Живем как можем, кое-как,
В перемонтированной башенке,
Покинуты на нас самих,
И как бывает ночью страшно нам.
8. «Открой, заговори, скажи…»
Открой, заговори, скажи,
Ответь, признайся и поведай,
Чтоб слово — камнем из пращи,
Самофракийскою Победой
Метнулось в мир из тьмы твоей.
Не смей молчать. Таить не смей.
Молчанью оправданья нет,
И, как художник выжал краску,
Так ты — прозаик и поэт —
Все слезы выжми на огласку,
Все скрепы настежь отпусти,
Вселенную оповести.
Но не отчетливою одой,
А бредом, криком и свободой
С наружным шумом пополам!
Найди себе освобожденье,
Другим позволь до пресыщенья
Питаться тайною твоей.
Не смей молчать. Скрывать не смей.
9. «На роковой стою очереди́…»
На роковой стою очереди́.
— Товарищ, становись иль проходи!
— А что дают: муку аль бумазею?
— На это я ответить не умею,
Но слышала, что керосин дают:
Не всех зароют, избранных сожгут.
— Давно стоишь? Одна? А люди где же?
— Почем я знаю! Проходи, невежа.
10.Первое послание Н. Моршену
Ты в ночь бежал.
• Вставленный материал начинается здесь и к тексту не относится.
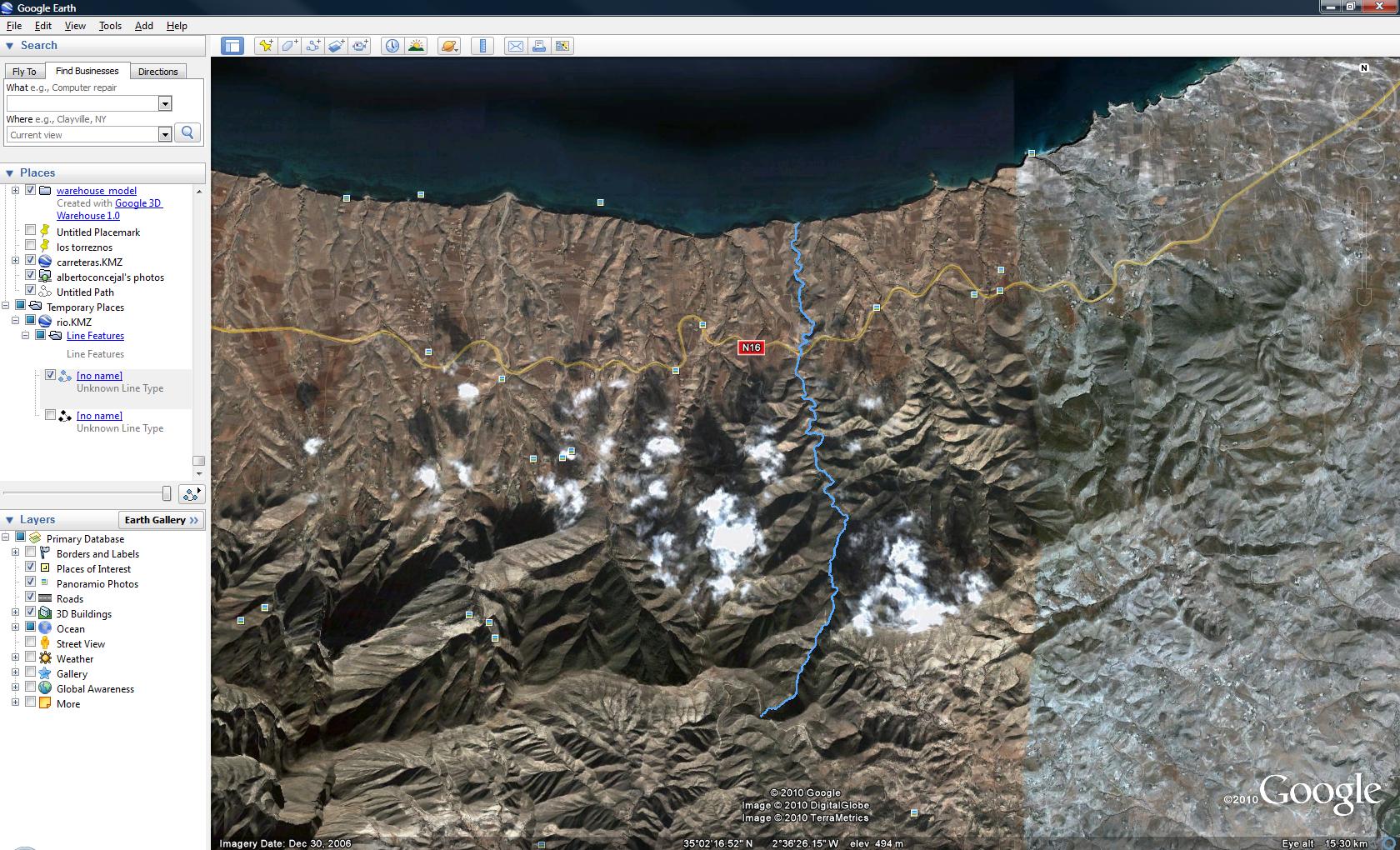Switch to the Directions tab

[158, 72]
Я в ночь бежал.
Ты думал о надзвездной Лире,
А я — о короле мечтал,
О потерявшем разум Лире.
И на окраинах земли,
Средь возвышающих обманов,
Мы что-то вместе сберегли
Меж двух огромных океанов.
И хорошо, что Скорпион
Тебе приходится патроном.
Мой Лев, о, как ощипан он!
Но полон золотом и звоном.
(Я сочиняю оттого,
Что мне полезны упражненья,
И нет приятней ничего
Американского общенья.)
11.Второе послание Н. Моршену
Вегетарьянцы, викторьянцы
Живут меж нами там и тут.
Эсперантисты, шахматисты,
Как мошки, в воздухе снуют.
А мы зачем? Какое дело
Вам до меня и мне — до вас?
А вот подите ж, в эту среду
Я повторяла целый час
Те памятные ваши строки,
Где вы сказали, что блажен,
Кто посетил сей мир в те сроки,
Когда он цел, но не совсем!
Мне говорят, что это Тютчев,
Но я на недругов плюю
И, словно ветреная Геба,
На вас бессмертья чашу лью.
О, риторические бредни
И стоп ямбических вино!
Пусть так, и зритель вы последний,
Но собеседник все равно!
«Старушки кормят птиц…»
Старушки кормят птиц
И кошечек ласкают,
А кошечки потом
Тех птиц за хвост таскают.
Не плачь о том, что мир
Не чёсан и не вымыт:
Он лучше остальных —
У тех ужасный климат.
О бабочках и рыбах
Если миллионы лет тому назад
Вы были арге́ма моэ́нас,
То я могла быть только лемо́ниас су́диас,
В горах Тут-он,
В июньский вечер,
В кустах жасмина.
Но если вы были дактилопте́рус воли́танс,
Я, наверное, была пла́такс меланозо́ма,
В теплом море, у берегов Там-она,
В зеленом море, в подводный час.
Памяти Державина
Жизнь, как турецкий, как персидский,
Тьмутараканский иль афганский
Ковер, за мной бежит, стелясь.
По нем уходят принц и нищий,
И рыболов, и птицелов,
И тот, кто говорил о Ницше,
И тот, кто обожал без слов.
А впереди другой ложится
Ковер, за горизонт стелясь:
Он красный, бархатный, роскошный,
Над ним натянут полог мощный,
И по обеим сторонам
Стоят торжественно и чудно
Гиганты в шапках изумрудных.
В руках мечи… бьет барабан…
Гремит музыка пред толпою,
И на осьмнадцати щитах
Несут, несут врагам на страх
Листы, исписанные мною.
Переводы с берберского[3]
ими тгит аганим, нг асиад, нгик
ини тгит туктт, нг нкки баб и иганим.
1. «Если ты тростник, я рыбак и держусь за тебя…»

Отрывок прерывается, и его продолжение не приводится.